Spanish – It seems that the disaster of the rent regulation law promoted by the Macrista deputy Daniel Lipovetzky did not reach Argentine politics. The failure of the regulation was so great (and so predictable) that now any action that generates the opposite effects to those it supposedly aimed at is called the “Lipovetzky effect.” Despite the failures of the 1980s and 1970s, Argentine lawmakers once again fell for the foolishness of seeking to regulate a fundamental price instead of attacking the causes that permanently depreciate the currency.
If anything was missing from the contract regulation disaster, it was the price “freezing” that came with the pandemic and the Peronist quarantine. The Executive, determined to continue with total economic irresponsibility, decided a few months ago to set the prices of the quotas and to prohibit evictions for non-payment. The legal and economic aberration was due to expire on January 31. As was to be expected, instead of beginning to correct the imbalances and solve the underlying problems, Alberto Fernández and the company decided to extend the distortion and maintain the emergency.

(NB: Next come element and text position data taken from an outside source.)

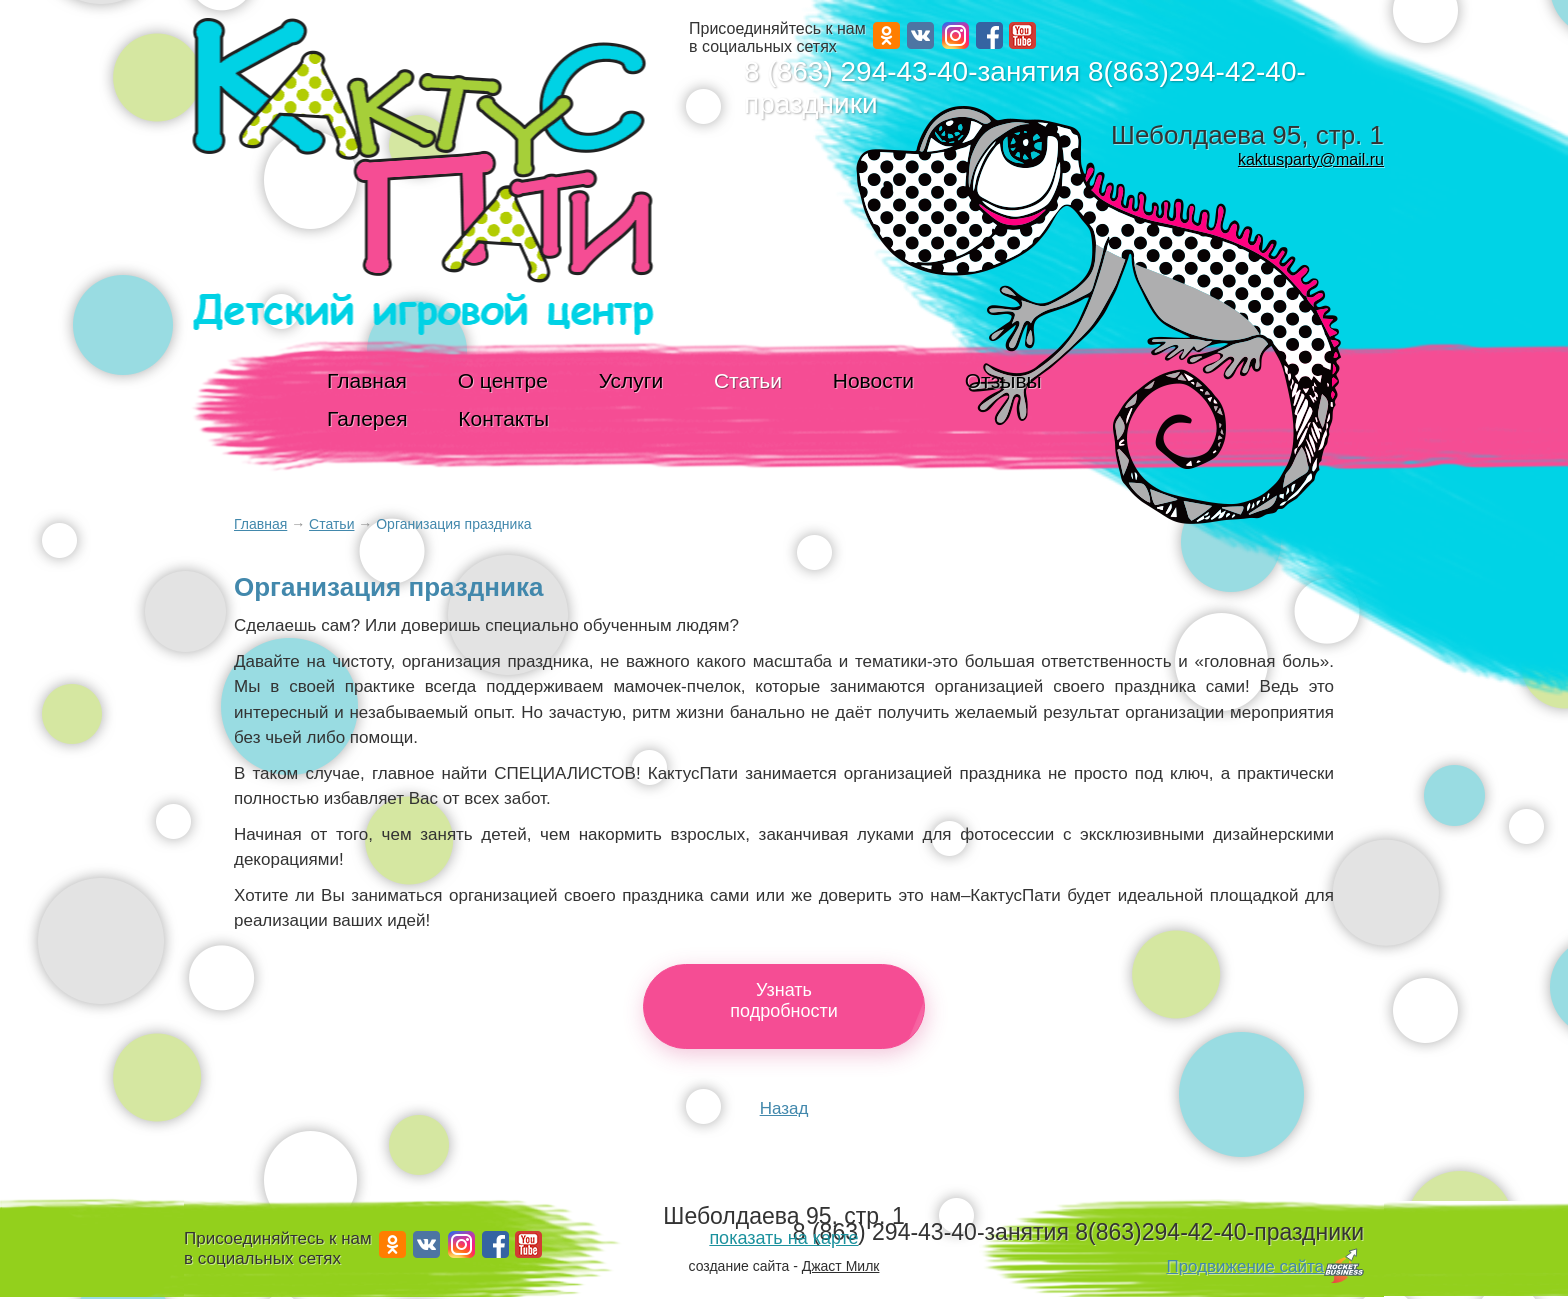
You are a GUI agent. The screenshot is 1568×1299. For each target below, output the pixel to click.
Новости (873, 380)
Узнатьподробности (783, 1000)
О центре (503, 380)
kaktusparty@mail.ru (1311, 159)
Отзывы (1003, 380)
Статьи (748, 380)
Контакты (503, 418)
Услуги (631, 380)
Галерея (367, 418)
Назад (784, 1108)
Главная (367, 380)
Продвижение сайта (1245, 1266)
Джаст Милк (841, 1266)
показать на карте (783, 1238)
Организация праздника (453, 524)
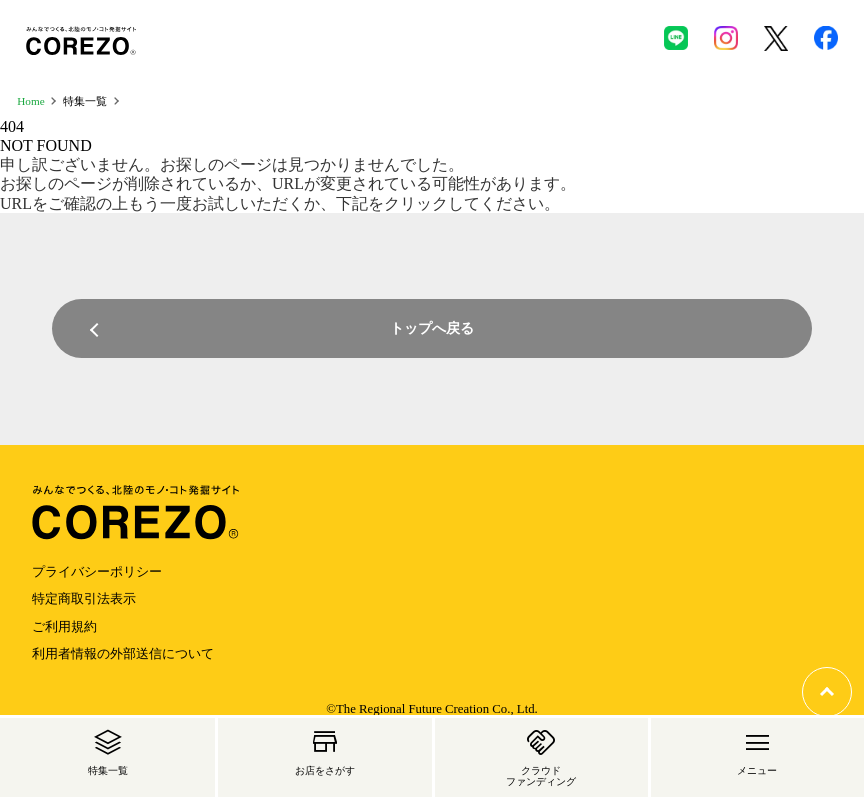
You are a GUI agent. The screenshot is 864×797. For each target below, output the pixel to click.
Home (30, 101)
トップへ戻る (432, 328)
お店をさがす (325, 749)
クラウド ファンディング (541, 755)
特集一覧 (107, 749)
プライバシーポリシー (97, 572)
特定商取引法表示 (84, 599)
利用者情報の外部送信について (123, 654)
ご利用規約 (64, 627)
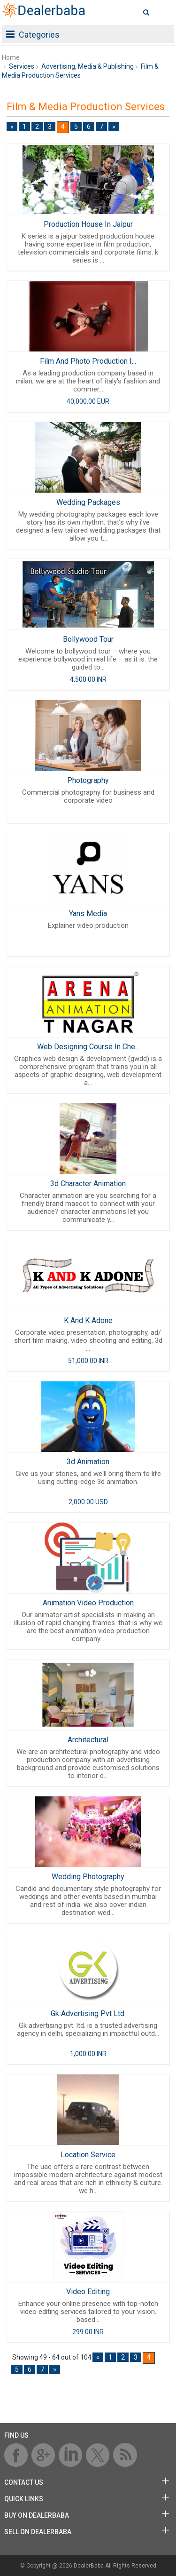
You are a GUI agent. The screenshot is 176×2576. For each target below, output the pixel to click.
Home (11, 57)
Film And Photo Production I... (88, 361)
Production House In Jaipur (88, 224)
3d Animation (88, 1461)
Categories (33, 35)
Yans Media (88, 913)
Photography (88, 780)
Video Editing (88, 2291)
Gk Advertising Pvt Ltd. (88, 2013)
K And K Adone (88, 1320)
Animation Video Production (88, 1602)
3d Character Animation (88, 1183)
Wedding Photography (88, 1876)
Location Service (88, 2154)
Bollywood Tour (88, 639)
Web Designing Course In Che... (88, 1046)
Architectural (88, 1739)
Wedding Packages (88, 502)
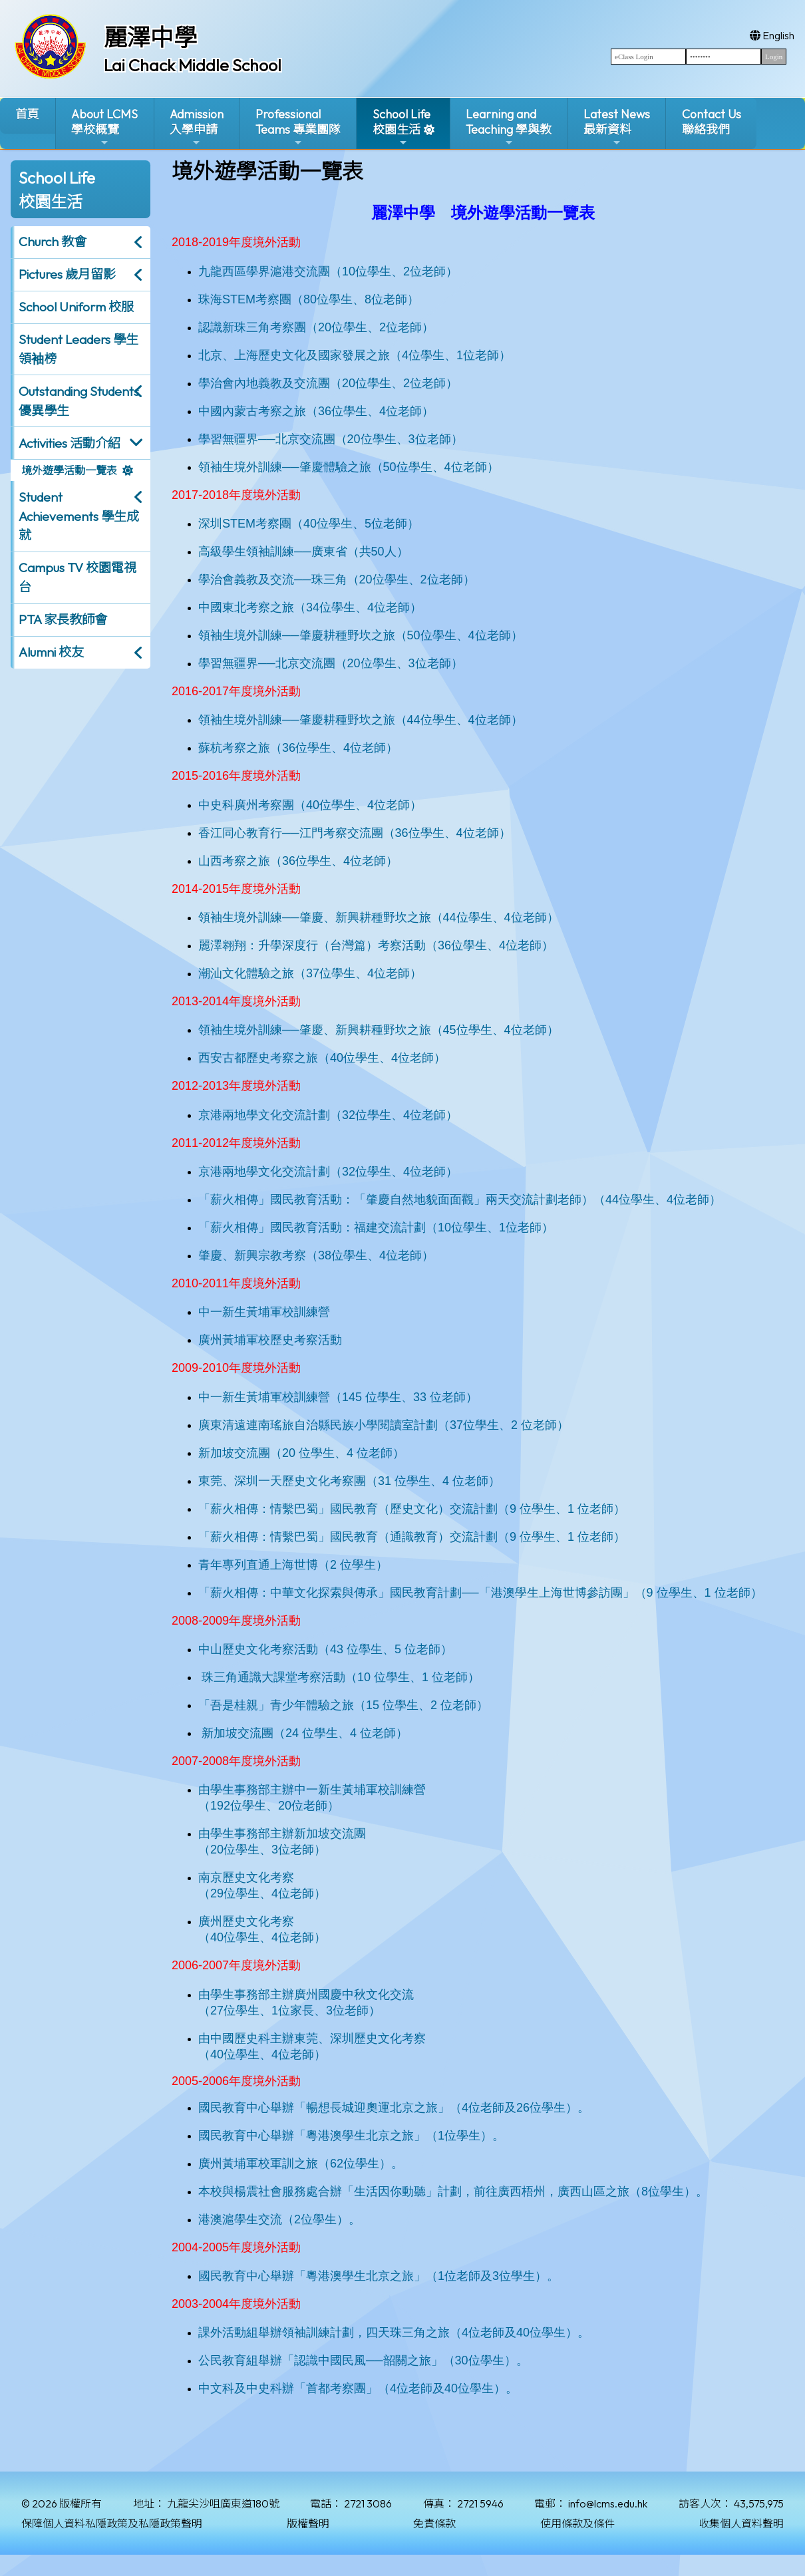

“Work is already underway on an extension of the decree,” confirmed the Executive to the Kirchnerist newspaper Página 12. The confused and irresponsible bureaucrats who are behind the initiative are the Chief of Cabinet, Santiago Cafiero, the Minister of Territorial Development and Habitat of Jorge Ferraresi, and the economist Cecilia Todesca. “We seek to avoid the aggravation of the housing problem,” they said. They will achieve exactly that: aggravate the problem.
The socialist problem that breaks the contract with the brick
Throughout history, all socialist experiments have failed for the same reason: by violating or eliminating private property, the price system is broken. Without these signals driving the economy, coordination of agents, as explained by Austrian economists, becomes impossible. The incentives disappear, and the communist countries freeze in time. There is no innovation, development, or construction beyond the vulgar and absurd that the state builds.
With the regulation of rental contracts, “price freezing” (which are no longer prices), and the impossibility of evicting delinquent tenants, the only thing the Argentine government is doing is destroying the real estate market. Of course, those who have an apartment take it off the market, but that is only the first part of the collapse.
The authorities’ signal is to avoid investment in the sector. That is, not to build more buildings or apartments. The construction sector suffers, its suppliers see their demand decrease, people lose their jobs, and the young architect who recently graduated from the University of Buenos Aires decides to develop his career abroad. That is the picture of one of the many sectors of the economy that is under the irresponsible annihilation of Peronist populism. Every time Kirchnerism smashes a price or a sector with a short term purpose, it leads to consequences that, in the best of cases, will take decades to rebuild.